### Data for processing
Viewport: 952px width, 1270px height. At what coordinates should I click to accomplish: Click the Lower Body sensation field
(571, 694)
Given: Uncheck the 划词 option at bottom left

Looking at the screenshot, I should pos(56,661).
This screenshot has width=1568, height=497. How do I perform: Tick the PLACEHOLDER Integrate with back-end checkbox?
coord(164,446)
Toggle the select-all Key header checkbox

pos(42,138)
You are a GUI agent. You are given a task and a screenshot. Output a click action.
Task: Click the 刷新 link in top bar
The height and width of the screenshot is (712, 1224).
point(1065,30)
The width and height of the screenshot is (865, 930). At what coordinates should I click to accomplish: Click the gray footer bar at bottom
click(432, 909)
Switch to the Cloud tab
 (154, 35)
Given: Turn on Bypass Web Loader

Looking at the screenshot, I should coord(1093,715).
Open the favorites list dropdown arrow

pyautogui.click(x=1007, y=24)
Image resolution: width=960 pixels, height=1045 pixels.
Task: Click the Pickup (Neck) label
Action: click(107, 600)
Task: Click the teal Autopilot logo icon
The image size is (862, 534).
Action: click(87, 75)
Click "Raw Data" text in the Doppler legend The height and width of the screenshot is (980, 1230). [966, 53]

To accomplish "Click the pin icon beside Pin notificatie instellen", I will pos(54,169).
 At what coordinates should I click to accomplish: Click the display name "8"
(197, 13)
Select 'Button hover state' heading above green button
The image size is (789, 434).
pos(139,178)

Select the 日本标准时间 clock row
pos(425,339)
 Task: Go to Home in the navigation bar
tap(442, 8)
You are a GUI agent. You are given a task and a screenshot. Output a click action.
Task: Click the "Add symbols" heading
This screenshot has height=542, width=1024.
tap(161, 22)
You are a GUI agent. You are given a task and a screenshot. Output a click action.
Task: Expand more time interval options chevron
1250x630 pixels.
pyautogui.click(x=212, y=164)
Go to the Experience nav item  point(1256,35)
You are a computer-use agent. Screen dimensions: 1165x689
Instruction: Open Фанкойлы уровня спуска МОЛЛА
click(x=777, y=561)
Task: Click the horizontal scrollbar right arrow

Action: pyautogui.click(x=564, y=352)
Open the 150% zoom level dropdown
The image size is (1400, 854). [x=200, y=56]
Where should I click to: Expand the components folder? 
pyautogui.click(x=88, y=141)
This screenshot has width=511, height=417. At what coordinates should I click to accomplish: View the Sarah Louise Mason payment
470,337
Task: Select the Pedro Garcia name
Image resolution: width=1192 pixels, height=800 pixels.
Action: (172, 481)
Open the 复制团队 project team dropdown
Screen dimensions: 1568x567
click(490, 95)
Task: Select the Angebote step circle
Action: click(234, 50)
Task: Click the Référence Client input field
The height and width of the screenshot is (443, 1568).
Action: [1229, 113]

### Directions for this task
Find the word "heading" in the listing above, then copy each line where it turns up.

### Response to the exercise
Select 'Button hover state' heading above green button
Task: Click the "Add symbols" heading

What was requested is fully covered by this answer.